ACTIVITY: Output, exactly as written, the lines of the data below from the one containing "Remove Cooler Master" to the end.

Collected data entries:
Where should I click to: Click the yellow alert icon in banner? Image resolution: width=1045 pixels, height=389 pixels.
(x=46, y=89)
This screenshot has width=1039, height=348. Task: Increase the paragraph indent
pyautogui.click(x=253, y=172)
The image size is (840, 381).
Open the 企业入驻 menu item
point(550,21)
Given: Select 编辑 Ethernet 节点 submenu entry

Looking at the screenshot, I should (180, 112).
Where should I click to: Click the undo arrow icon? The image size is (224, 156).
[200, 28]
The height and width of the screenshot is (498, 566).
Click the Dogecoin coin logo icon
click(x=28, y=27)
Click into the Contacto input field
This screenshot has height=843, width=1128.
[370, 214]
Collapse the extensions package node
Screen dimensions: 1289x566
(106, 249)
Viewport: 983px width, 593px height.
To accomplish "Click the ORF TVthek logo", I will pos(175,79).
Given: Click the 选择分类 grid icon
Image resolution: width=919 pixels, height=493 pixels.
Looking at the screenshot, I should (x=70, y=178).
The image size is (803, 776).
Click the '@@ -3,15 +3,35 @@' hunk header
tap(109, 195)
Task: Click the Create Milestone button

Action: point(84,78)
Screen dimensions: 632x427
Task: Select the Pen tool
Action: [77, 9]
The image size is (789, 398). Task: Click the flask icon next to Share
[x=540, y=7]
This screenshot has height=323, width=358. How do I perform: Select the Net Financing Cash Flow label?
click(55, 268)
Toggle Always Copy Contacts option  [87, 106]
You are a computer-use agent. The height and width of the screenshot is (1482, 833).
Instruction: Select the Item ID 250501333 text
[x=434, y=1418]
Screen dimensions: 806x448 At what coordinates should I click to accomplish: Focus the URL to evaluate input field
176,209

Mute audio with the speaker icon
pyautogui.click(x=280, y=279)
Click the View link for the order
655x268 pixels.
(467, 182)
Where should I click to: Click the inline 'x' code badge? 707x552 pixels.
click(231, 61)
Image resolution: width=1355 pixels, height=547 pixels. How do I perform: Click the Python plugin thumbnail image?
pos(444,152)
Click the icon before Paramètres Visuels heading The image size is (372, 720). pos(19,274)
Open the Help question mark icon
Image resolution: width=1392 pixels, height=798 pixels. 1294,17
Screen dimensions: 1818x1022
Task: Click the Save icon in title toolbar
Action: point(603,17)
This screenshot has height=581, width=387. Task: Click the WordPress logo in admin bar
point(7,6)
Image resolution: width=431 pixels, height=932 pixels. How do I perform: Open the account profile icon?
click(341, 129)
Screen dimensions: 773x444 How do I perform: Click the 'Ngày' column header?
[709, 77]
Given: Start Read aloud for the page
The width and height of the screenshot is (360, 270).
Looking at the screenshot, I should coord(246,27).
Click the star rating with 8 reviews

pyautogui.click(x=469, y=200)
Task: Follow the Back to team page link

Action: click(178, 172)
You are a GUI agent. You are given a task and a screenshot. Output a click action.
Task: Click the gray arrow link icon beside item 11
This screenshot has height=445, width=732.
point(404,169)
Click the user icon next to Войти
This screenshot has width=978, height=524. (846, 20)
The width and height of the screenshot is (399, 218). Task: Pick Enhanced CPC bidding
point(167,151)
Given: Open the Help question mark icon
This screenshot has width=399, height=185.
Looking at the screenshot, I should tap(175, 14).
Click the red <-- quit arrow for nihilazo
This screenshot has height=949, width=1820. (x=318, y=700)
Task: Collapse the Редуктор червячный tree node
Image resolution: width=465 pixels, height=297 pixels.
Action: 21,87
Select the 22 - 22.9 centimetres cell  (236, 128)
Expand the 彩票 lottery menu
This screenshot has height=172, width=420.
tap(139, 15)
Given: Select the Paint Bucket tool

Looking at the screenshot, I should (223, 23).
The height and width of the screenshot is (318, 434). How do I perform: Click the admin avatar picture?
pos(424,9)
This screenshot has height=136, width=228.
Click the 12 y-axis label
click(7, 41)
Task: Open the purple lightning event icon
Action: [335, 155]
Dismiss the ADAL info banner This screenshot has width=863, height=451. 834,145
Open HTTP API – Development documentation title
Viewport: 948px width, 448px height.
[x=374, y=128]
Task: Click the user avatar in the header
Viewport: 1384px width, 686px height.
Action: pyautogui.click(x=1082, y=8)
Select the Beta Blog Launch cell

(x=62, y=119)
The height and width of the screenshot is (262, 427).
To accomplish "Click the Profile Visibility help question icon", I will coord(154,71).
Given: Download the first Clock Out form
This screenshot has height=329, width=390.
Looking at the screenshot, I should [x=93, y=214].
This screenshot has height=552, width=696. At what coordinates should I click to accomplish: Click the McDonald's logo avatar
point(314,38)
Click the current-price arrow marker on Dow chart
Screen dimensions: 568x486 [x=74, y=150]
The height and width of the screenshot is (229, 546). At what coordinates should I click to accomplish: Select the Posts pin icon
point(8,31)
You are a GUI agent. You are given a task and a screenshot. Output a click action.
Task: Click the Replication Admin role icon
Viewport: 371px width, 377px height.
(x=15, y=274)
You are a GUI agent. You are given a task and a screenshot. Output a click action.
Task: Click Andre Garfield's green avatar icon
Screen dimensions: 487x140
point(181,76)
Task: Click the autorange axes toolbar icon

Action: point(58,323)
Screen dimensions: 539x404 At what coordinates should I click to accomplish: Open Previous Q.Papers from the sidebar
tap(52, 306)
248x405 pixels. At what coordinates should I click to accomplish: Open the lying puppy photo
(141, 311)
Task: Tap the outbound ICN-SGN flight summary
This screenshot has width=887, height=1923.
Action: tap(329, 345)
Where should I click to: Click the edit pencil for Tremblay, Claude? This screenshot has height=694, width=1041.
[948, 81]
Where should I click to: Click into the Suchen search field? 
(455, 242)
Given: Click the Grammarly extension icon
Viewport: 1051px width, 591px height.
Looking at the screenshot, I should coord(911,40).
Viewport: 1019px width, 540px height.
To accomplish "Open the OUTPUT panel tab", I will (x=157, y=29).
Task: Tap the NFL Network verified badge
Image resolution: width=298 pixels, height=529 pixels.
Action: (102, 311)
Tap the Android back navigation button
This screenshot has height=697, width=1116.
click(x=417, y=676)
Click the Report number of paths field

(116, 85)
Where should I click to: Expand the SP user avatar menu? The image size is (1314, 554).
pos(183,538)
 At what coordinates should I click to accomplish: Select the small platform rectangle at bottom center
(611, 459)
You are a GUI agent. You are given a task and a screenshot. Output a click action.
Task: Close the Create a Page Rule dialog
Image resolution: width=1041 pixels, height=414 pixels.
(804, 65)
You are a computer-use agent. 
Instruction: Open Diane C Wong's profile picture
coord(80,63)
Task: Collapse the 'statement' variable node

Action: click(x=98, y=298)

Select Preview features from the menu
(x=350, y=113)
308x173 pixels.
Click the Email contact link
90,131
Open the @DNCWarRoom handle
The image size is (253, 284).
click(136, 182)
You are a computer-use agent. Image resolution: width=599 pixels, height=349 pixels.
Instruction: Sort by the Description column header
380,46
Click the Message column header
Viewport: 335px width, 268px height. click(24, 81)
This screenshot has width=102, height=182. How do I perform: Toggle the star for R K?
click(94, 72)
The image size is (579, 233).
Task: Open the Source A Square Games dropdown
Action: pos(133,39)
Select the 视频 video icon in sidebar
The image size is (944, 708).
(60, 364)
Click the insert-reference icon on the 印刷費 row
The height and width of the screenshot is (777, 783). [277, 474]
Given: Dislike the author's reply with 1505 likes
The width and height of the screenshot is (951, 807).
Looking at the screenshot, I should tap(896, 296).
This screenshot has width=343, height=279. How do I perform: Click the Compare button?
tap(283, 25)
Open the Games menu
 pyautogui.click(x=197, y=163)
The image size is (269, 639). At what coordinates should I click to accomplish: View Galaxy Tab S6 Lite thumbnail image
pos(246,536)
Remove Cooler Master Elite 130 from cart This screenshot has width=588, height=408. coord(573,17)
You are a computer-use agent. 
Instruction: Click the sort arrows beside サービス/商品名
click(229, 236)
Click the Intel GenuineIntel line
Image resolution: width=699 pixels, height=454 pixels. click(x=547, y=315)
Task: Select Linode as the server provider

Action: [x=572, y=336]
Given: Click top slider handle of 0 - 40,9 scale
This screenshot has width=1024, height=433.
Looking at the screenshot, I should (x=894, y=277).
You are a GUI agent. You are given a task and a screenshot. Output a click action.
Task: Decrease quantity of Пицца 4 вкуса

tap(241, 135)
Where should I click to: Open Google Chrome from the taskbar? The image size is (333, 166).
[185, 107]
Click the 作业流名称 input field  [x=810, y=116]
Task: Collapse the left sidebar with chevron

THE COMPLETED TASK:
Remove Cooler Master Elite 130 from cart This screenshot has width=588, height=408. coord(573,17)
You are a computer-use agent. 
Instruction: Click the sort arrows beside サービス/商品名
click(229, 236)
Click the Intel GenuineIntel line
Image resolution: width=699 pixels, height=454 pixels. click(x=547, y=315)
Task: Select Linode as the server provider

Action: [x=572, y=336]
Given: Click top slider handle of 0 - 40,9 scale
This screenshot has width=1024, height=433.
Looking at the screenshot, I should (x=894, y=277).
You are a GUI agent. You are given a task and a screenshot. Output a click action.
Task: Decrease quantity of Пицца 4 вкуса

tap(241, 135)
Where should I click to: Open Google Chrome from the taskbar? The image size is (333, 166).
[185, 107]
Click the 作业流名称 input field  [x=810, y=116]
Task: Collapse the left sidebar with chevron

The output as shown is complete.